Do piatku miałem dylemat: czy c. 17-40 z prestiżową"L" czy tez o ponad 1Kzł tańszy rzeczony Tamron. I dylematu juz nie mam. Mam tamrona i wiele zadowolenia. Przeczytałem na forum i nie tylko wszystko o nich. Zadzwoniłem do "zaprzyjaźnionego" dystrybutora canona żeby utwierdził mnie o wyzszosci canona nad tamronem. (nazwy nie podam) A on mi odpowiada wprost: "17-40 do małej matrycy jest do d...! Bierz pan Tamrona!" I ja w te pedy do Foto- Techniki w Gdansku co-by dali popróbować kilka egzemplarzy. I oni bez problemu - prosze bardzo.

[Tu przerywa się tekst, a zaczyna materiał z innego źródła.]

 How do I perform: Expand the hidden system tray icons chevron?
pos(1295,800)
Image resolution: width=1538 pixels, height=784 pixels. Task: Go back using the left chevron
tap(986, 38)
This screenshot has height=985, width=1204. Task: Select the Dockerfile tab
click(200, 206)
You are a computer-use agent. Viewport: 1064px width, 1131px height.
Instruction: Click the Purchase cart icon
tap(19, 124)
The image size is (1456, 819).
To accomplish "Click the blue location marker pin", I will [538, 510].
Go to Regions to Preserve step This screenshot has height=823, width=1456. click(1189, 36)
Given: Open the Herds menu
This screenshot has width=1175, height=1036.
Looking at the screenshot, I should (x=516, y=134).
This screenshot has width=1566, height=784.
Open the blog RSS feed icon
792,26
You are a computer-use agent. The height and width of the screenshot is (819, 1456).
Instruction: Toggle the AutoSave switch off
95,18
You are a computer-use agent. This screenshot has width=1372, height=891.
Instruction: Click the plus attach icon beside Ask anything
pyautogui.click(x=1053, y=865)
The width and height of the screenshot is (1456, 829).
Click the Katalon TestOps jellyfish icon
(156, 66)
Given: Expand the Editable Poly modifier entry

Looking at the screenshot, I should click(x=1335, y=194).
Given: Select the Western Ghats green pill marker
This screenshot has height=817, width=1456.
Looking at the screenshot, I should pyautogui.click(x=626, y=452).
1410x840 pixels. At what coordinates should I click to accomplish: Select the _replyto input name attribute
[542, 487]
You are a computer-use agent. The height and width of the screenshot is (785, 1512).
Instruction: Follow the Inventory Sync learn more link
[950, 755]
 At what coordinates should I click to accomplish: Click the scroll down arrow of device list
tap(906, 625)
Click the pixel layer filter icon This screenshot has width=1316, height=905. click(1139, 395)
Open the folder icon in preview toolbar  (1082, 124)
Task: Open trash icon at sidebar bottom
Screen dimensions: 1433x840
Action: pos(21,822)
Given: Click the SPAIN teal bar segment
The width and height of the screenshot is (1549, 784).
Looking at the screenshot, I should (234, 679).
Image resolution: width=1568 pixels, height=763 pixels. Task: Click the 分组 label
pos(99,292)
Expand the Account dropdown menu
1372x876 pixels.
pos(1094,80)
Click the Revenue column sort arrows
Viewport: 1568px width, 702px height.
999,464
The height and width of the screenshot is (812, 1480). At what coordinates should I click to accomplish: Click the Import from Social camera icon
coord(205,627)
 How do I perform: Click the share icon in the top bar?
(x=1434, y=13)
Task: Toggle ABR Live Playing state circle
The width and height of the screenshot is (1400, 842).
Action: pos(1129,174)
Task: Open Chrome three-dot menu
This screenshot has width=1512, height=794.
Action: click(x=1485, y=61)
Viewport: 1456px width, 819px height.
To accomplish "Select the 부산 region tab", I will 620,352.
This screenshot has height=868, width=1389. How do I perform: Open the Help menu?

Wytachali z magazynu kilka nowiutkich kartonów, uzyczyli super statywu i kazali próbować. Próbowałem 2 dni (po sesji przegladałem w domu na swoim komputerze) i wybrałem taki
( 5-ty egzemplarz z sprawdzanych) z którego jestem bardzo zadowolony. Co prawda fociłem dopiero 2 dni (wczoraj i dzisiaj) i to niewiele ale w sumie jestem b. zadowolony. Oczywiscie było kilka wpadek ale to moje a nie obiektywu i niestety AF w 350D.
Wnioski: jest to b. dobry obiektyw ale nie można kupowac w ciemno. Masowa produkcja powoduje, że należy sprawdzać i przebierać. A zatem trzeba trafić do dobrego, życzliwego i cierpliwego sprzedawcy!